* _Work to complete_
Scan the records that follow, and whenever a line has the word "dropdown", copy it.

====== Recorded data

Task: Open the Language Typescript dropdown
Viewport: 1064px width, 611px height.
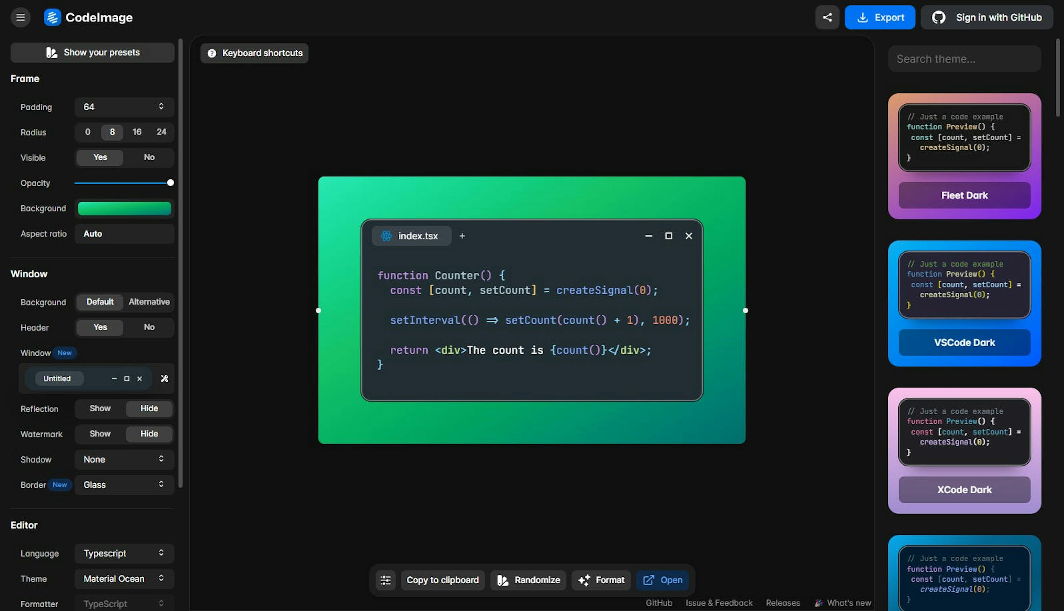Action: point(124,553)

============
====== Recorded data

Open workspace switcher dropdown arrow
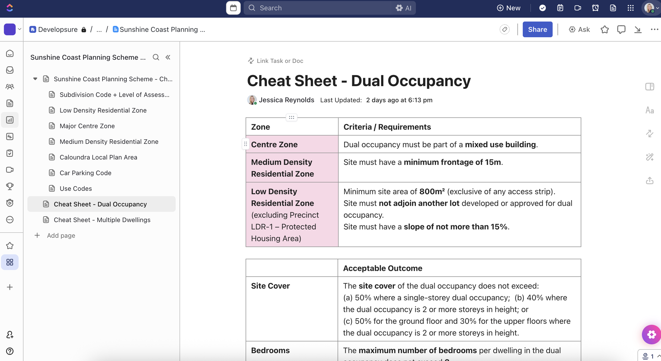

============
====== Recorded data

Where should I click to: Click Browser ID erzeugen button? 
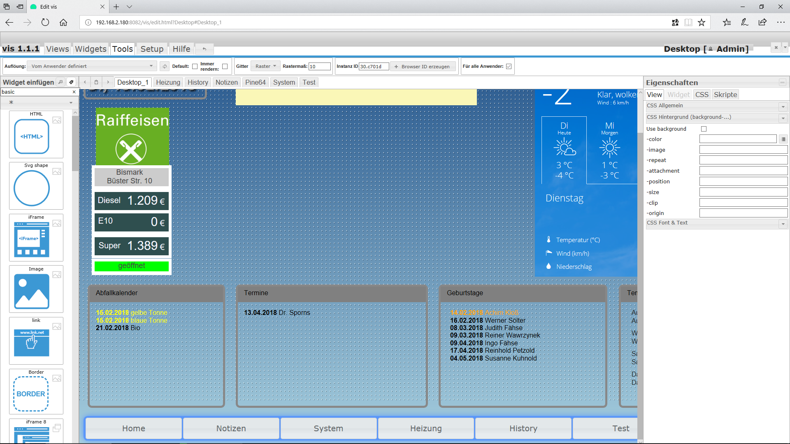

============

* _Written solution_
Task: Open the Language Typescript dropdown
Open workspace switcher dropdown arrow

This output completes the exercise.